Telle est ma punition. À quand la rédemption ? »

Article - Résumé

Psyché et Éros, Anaïa et l’homme de sa vie. Deux couples : l’un est déjà mythique, l’autre doit encore écrire sa légende. Une nouvelle exclusive pour découvrir l’univers de la série Phænix de Carina Rozenfeld et le mythe de Psyché et Éros qui a inspiré l’auteur. Depuis l’origine du monde, le Phænix meurt et renaît perpétuellement de ses cendres. L’être fabuleux est constitué de deux âmes sœurs. À chacune de ses résurrections, ses deux moitiés doivent se retrouver et s’aimer pour reformer l’oiseau légendaire. Car lui seul a le pouvoir d’éloigner les menaces qui pèsent sur l’humanité. Malheureusement, les deux amants ont été séparés et l’oubli de leurs vies antérieures les empêche d’être réunis…

Article - Mon avis

Encore une nouvelle beaucoup trop courte à mon gout ! Certes, elle ne m’apprend pas grand-chose concernant Eidan et Anaïa mais j’aurais aimé en apprendre plus sur ce mythe qui a inspiré l’auteur …

Nous ne retrouvons que très brièvement Eidan car cette nouvelle est principalement axée sur les rêves étranges d’Anaïa. Ces rêves qui réunissent une tour et un homme donc elle ne voie jamais le visage et qui lui rappelle étrangement ce mythe grec.
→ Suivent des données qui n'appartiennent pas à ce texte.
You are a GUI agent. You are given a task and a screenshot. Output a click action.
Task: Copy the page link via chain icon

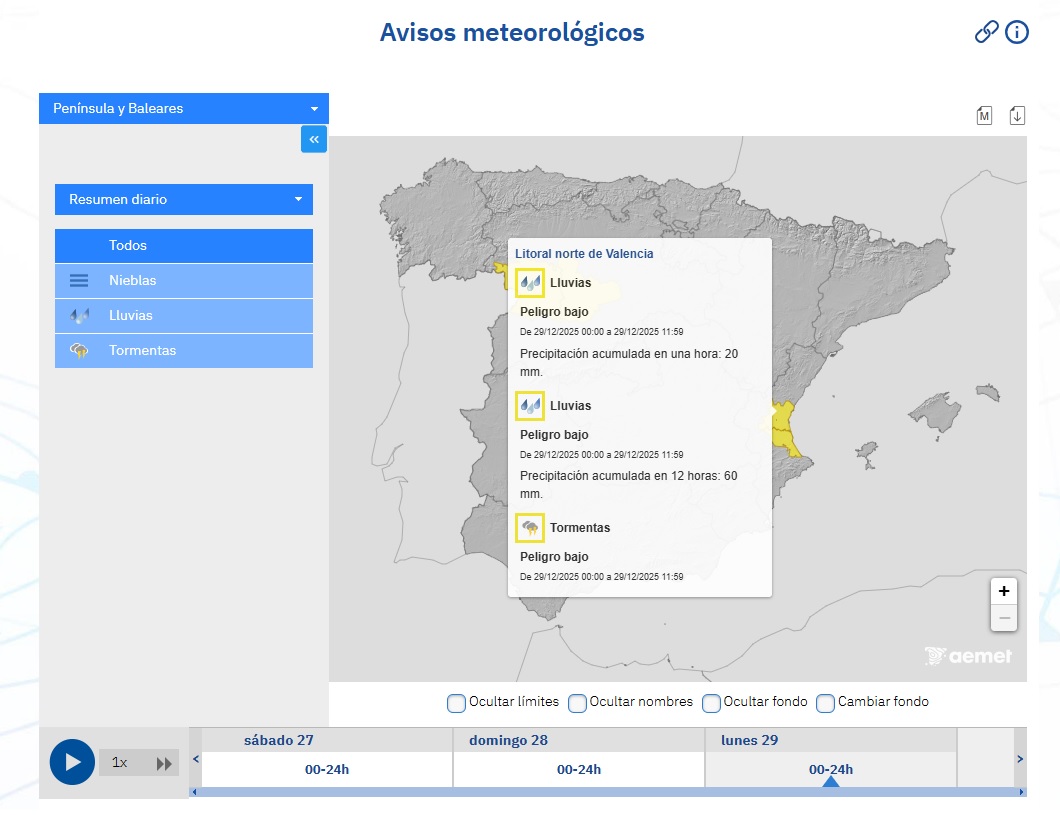[986, 32]
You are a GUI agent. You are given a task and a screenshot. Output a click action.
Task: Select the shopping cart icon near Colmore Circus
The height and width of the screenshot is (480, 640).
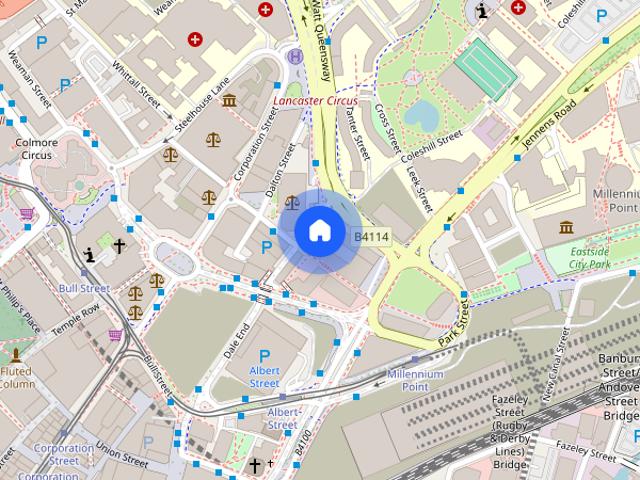27,213
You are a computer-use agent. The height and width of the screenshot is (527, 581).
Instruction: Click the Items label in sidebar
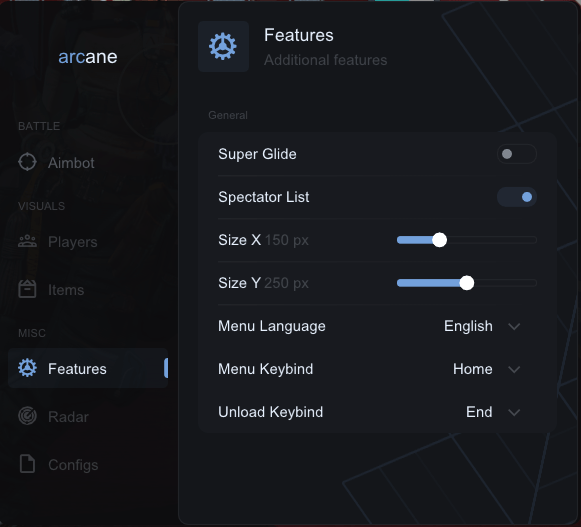[x=66, y=290]
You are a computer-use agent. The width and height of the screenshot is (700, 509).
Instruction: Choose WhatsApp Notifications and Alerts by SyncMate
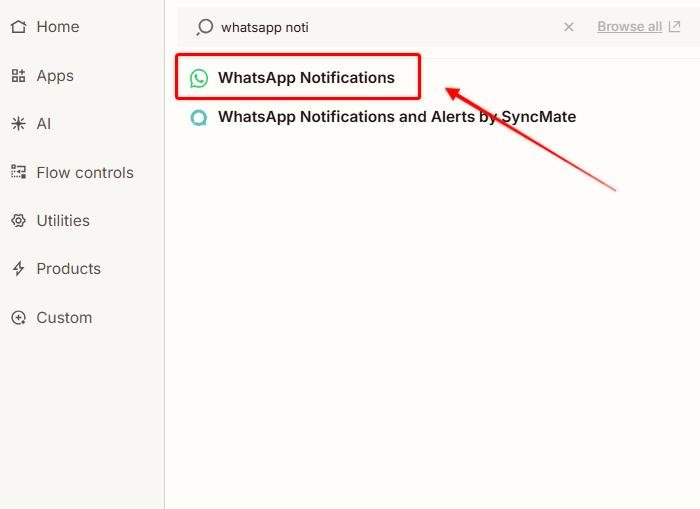click(x=396, y=117)
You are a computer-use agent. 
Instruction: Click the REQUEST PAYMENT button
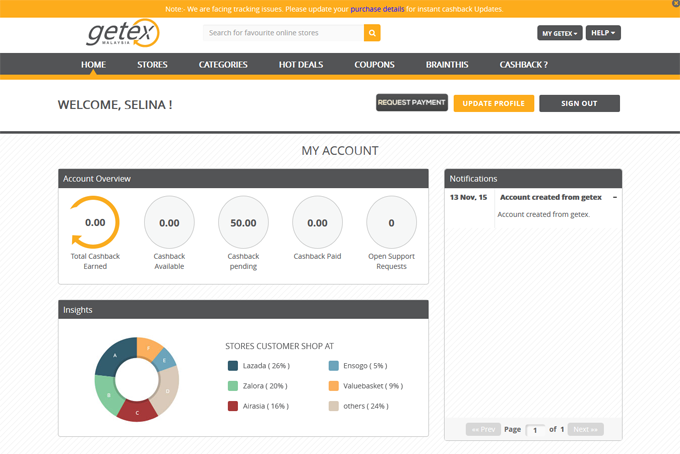[412, 103]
Si je n’avais pas encore lu les 2 tomes de Phaenix, cette nouvelle m’en donnerait l’envie à coup sur ! Carina Rozenfeld a ce don d’écriture très visuelle, même pour des textes très court comme ici.

Mais comme je le disais au début, j’ai vraiment trouvé cette nouvelle trop courte … J’aurais adoré découvrir plus en profondeur ce mythe réunissant Psyché et Éros que je ne connaissais pas du tout, avoir plus de détails.

En bref, une lecture assez frustrante mais c’était quand même un plaisir de replonger dans Phaenix pour quelques instants !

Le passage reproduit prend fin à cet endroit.